#### Dokumen:

Pertanyaan di atas tentu saja tidak mudah untuk dijawab. Namun pertanyaan itu juga harus
dijawab atau setidaknya diketahui dalam konteks itu sebagai bagian dari proses refleksi diri.
Ramadan Telah Berakhir
Saat tulisan ini sampai ke pembaca, hampir dipastikan Ramadan 1445 Hijriyah sudah berakhir.
Waktu 29-30 hari di bulan Ramadan terasa berlalu sangat cepat. Baru saja merasa masuk ke
bulan Ramadan tiba-tiba sudah berada di akhir Ramadan. Orang-orang beriman pada umumnya
merasa sedih ketika Ramadan berakhir. Sedih karena tentu peluang untuk mendapatkan pahala
sebanyak mungkin sudah tertutup. Bahkan ada salah satu hadits yang menyebutkan bahwa
makhluk-makhluk besar di langit dan bumi beserta malaikat ikut menangis karena Ramadan
sudah berakhir.
Dari Jabir radhiallahu’anhu, bahwa Rasulullah shalallahu alaihi wassalam bersabda:
“Jika malam Ramadhan berakhir, seluruh makhluk-makhluk besar, di segenap langit dan bumi,
beserta malaikat ikut menangis. Mereka bersedih karena bencana yang menimpa umat
Muhammad saw.”

#### Bagian Data:
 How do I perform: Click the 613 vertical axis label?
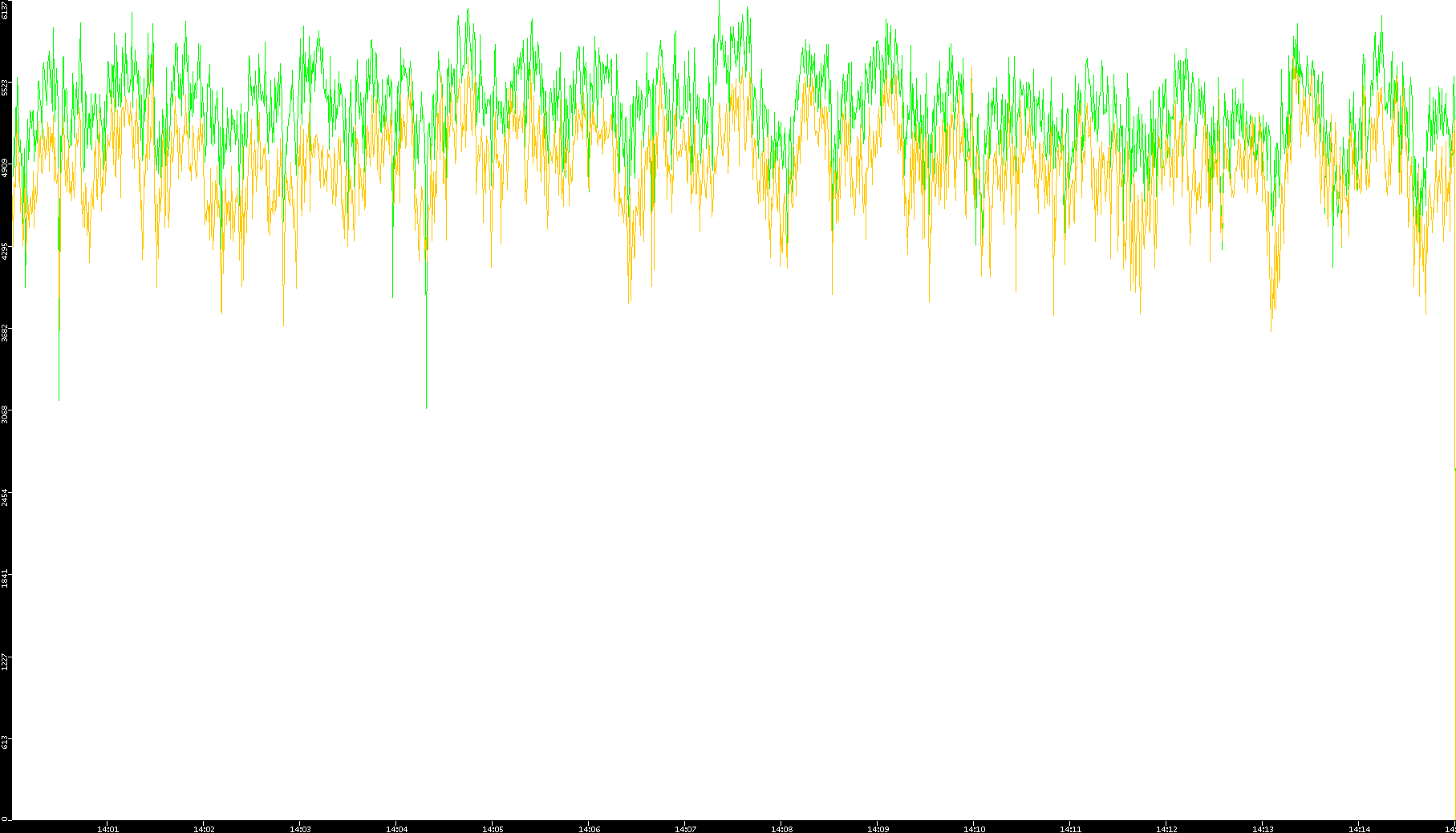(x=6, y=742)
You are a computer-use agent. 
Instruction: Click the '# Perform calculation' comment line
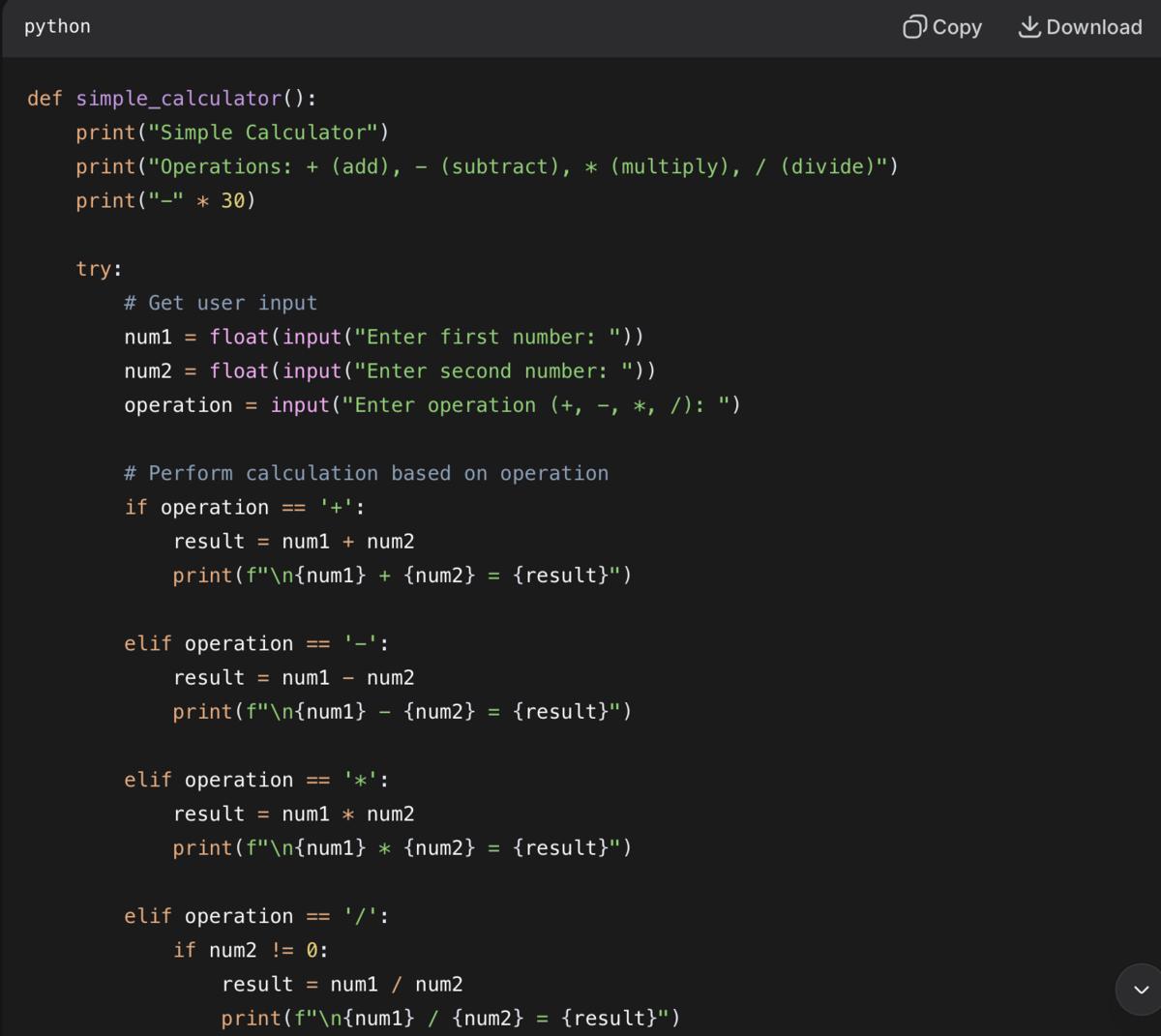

#### Ketentuan Tugas:
a – Menurut tulisan tentang berakhirnya Ramadan, mengapa orang-orang beriman merasa sedih ketika Ramadan berakhir?
b – Tuliskan lanjutan tulisan tentang berakhirnya Ramadan, dimulai setelah kalimat terakhir yang tercantum.

#### Jawaban Tertulis:
a – Mereka sedih karena peluang untuk mendapatkan pahala sebanyak mungkin sudah tertutup.

b –
Para sahabat bertanya, “Bencana apakah ya Rasul?”
Nabi menjawab “Kepergian bulan Ramadhan. Sebab di dalam bulan Ramadhan segala doa
terkabulkan, Semua sedekah diterima dan amalan-amalan baik dilipatgandakan pahalanya,
penyiksaan sementara di hapuskan.”
Ulama-ulama yang shalih juga senantiasa bersedih ketika Ramadan akan berakhir. Kesedihan
tersebut misalnya bisa tergambar dari ungkapan seorang ulama bernama Ibnu Rajab Al-Hambali
dalam kitab Lathaif Al-Ma’arif. Ia berkata, “Bagaimana bisa seorang mukmin tidak menetes air
mata ketika berpisah dengan Ramadan, sedangkan ia tidak tahu apakah masih ada sisa
umurnya untuk berjumpa lagi” (LSPT, 2022).
Tanda-Tanda Amalan Shaum Diterima Allah SWT
Selain bersedih, para ulama terdahulu ketika Ramadan akan berakhir mereka senantiasa
berdo’a agar shaum dan amalan-amalan lainnya diterima oleh Allah SWT. Mualla’ bin Fadhl
rahimahullah pernah berkata.
“Dahulu kala mereka berdoa kepada Allah Ta’ala selama enam bulan agar Allah Ta’ala
pertemukan mereka dengan bulan Ramadan. Mereka juga berdoa selama enam bulan
(setelahnya) agar Allah Ta’ala menerima (amal ibadah) mereka (di bulan Ramadan).”
Dari pernyataan di atas, bisa terlihat bagaimana sikap ‘tawadhu mereka kepada Allah SWT.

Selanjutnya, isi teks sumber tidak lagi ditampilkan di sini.